Music by Keith Whiteduck
Visitors to Pangishimo Park will hear a selection of Keith Whiteduck’s music. An Algonquin musician from Kitigan Zibi Anishinabeg, Whiteduck’s style of music is described as a mix of contemporary, classic, and folk. The launch of his music in the park coincided with Summer Solstice on June 21st. His music can be heard at noon, 2pm, 4pm and 6pm until September 21st.
Featured works within Zibi’s residential and office spaces
Zibi’s residents, visitors and onsite workers can also find a number of Indigenous artworks within the residential and commercial spaces, such as:
Located in the publicly accessible Zibi House, the sound room showcases the cultural diversity of Canada’s Indigenous people with music selections from award-winning Indigenous musicians Jeremy Dutcher, Tanya Tagaq, Buffy Sainte-Marie, and Digging Roots.
Water Dancer, 2018
O Condo – Lobby
Frank Polson is an Algonquin Anishinabe artist from Long Point First Nation. His works celebrate Indigenous culture, rooted in memories of traditional practices on the land in his childhood. Internationally renowned, Frank’s art is exposed across Canada and around the world. It is an honour to feature this original piece “Water Dancer” in the “O” building, dedicated to its residents.
Sister Water Spirit, 2018
Aalto Suites – Lobby
PJ Leroux is a fine art photographer from the Algonquins of Pikwakanagan First Nation near Golden Lake, Ontario. His photo entitled Sister Water Spirit shows her appearing on the saddest, most coldest nights, along the water where she waits for the cries of her stolen sisters whistling across the waters. Sister Water Spirit dances her powerful and brave warrior dance along the water’s edge, her dance lifts the souls of her free from the dark forces holding them hostage. Sister Water Spirit is the protector and guide of the Missing and Murdered Indigenous Women of Turtle Island.
Nalakwsis – Centre, 2019
Aalto Suites – Model Suite
Most of the artworks in this suite were made by a single artist and were curated as part of a site responsive art collection for Aalto Suites x Zibi. Nalakwsis (they/them) is an illustrator, beadwork artist, photographer, and writer from Whapmagoostui, QC. Nalakwsis’ work focuses on four distinct categories including racial issues, climate and the environment, 2SLGBTQIA+ and two-spirit awareness, and Indigenous creative practice. Nalakwsis is self-taught, and continues to be inspired by Eeyou culture, history, and legends, in Whapmagoostui.
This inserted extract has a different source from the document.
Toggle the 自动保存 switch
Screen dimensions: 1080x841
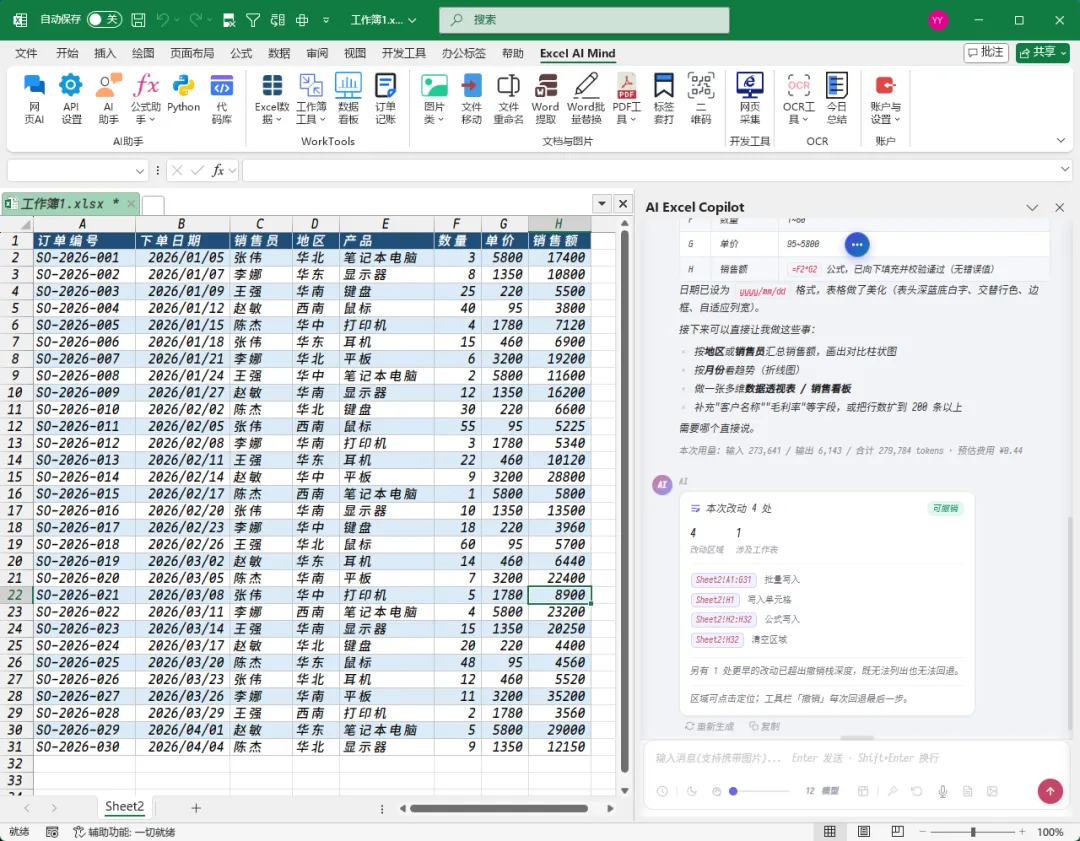(105, 19)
Bimitigweyaa: The River Flows Along, 2021
Aalto – Coworking lounge
Emily Kewageshig is an emerging Anishinaabe artist who was raised in Saugeen First Nation #29, a small community located along the shores of Lake Huron. She graduated from Sheridan College with Honours in 2017, receiving the “Best in Show” award for her graduate exhibition, and is currently in her final year at OCAD University in the Indigenous Visual Culture program.